Formula 1 personnel are not yet able to return to the Imola circuit and are awaiting an update on the status of the 2023 Emilia Romagna Grand Prix.
The sixth round of the season is in the balance as the impact of severe weather in the region is evaluated.
As expected, heavy rain on Tuesday and Wednesday morning has already started to impact the Emilia Romagna region very badly, following a red alert warning of flooding and landslides.
It is the second time in just a few weeks that the area has suffered badly from such extreme rainfall.
Personnel working at the track already on Tuesday, to prepare for the event, were asked to leave the circuit as a precaution as water levels rose in the Santerno River that runs adjacent to the paddock.
This came as parts of the wider region began to flood, and even the circuit itself has been breached – although the F1 paddock appears to have avoided the worst of it for now.
The hope was for the situation to improve in time for this weekend’s grand prix, with assurances that teams and personnel had either already travelled or intended to travel as planned.
As of Wednesday morning, though, the advice remains for personnel to stay away from the track.
There has been, yet again, a devastating impact on local people whose houses and businesses have flooded.
F1 personnel already in the area have either been forced to relocate or had accommodation bookings outright cancelled.
The logistical impact goes well beyond F1, which is just a minor element in a much more troublesome situation.
It is unclear how many roads around the track will be able to open in the coming days and the exact resolution for the event is under discussion – delaying on-site activities, adjusting the timetable, postponing or cancelling the event all appear to be valid options.
An update from local authorities is expected during the day with further information early this afternoon.
The Race says
Scott Mitchell-Malm, on site in Bologna
Right now, this grand prix is in limbo. If it happens, it will surely be in a truncated form, with F1 teams and other personnel likely to lose a day-and-a-half of preparation and set-up time.
Those working at the grand prix have either travelled to Italy already or are travelling today.

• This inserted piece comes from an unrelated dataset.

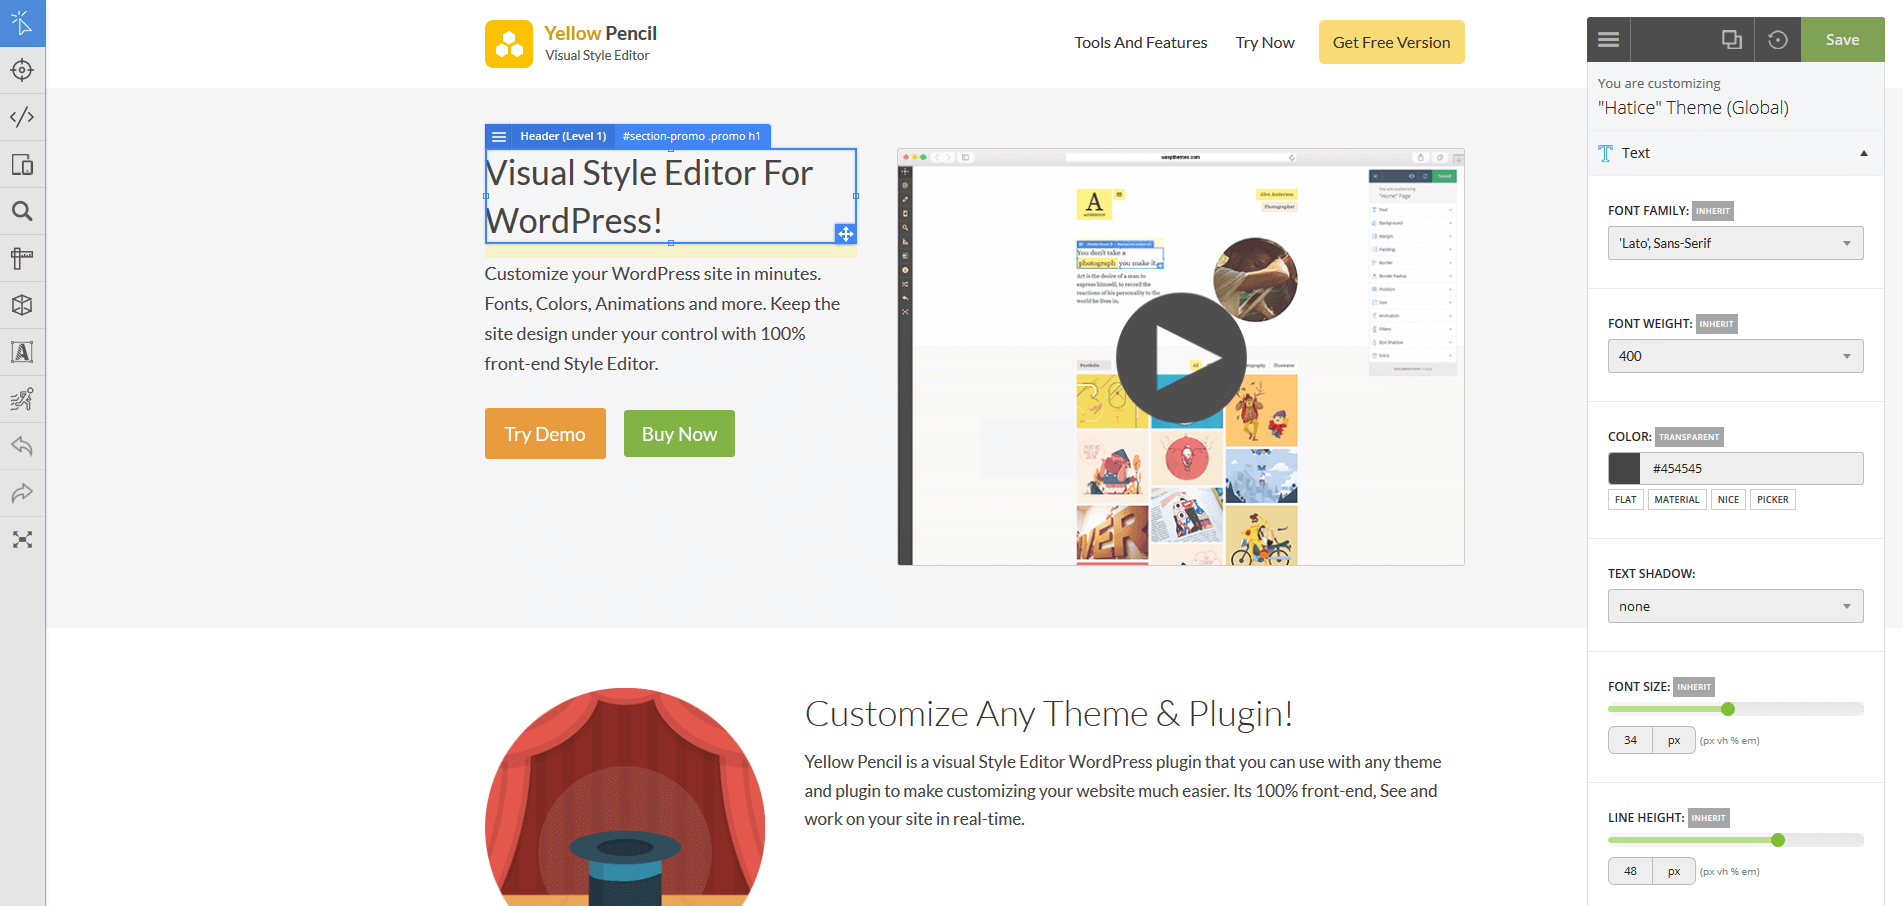Select the Material color palette tab
The image size is (1903, 906).
point(1676,500)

The lack of access to the circuit today is not problematic to some people, like the media, whose main work begins on Thursday. But having had to leave the circuit on Tuesday when water levels were rising in the circuit confines, teams cannot return on Wednesday to see what – if anything – has happened to crucial areas of the paddock and garages, or finish work setting up.

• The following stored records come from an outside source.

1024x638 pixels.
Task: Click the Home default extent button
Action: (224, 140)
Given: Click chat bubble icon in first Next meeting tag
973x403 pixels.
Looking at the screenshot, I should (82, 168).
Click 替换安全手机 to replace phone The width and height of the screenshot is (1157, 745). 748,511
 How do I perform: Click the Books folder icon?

Essentially, the concern – specifically for the grand prix as there is obviously a far more important wider picture to consider – is not about conditions for the weekend as the weather should ease (although most likely remain wet).
It is about the problems that have been caused already by the rain, and what will be discovered as the situation is properly assessed. It may be that there is water damage at the track or other consequences from flooding.
And as the weather badly impacts other parts of the surrounding area it’s a huge unknown whether access roads will be usable and where emergency services and local authorities need to be prioritising their attention.
That links to a point that should also be a priority (at least from a moral point of view, if not financially): whether this race should go ahead, even if it can.
For the second time in a few weeks the region is suffering badly and some people are losing a lot. An especially unfortunate few are losing everything. A display of decadence like a major sporting event is a contrast that feels extremely inappropriate, to put it mildly, in the circumstances.
But then comes the thorny matter of who pays for what, how fans get reimbursed, and doubtless other financial considerations – which is why, if it’s possible, this race will likely go ahead in one form or another.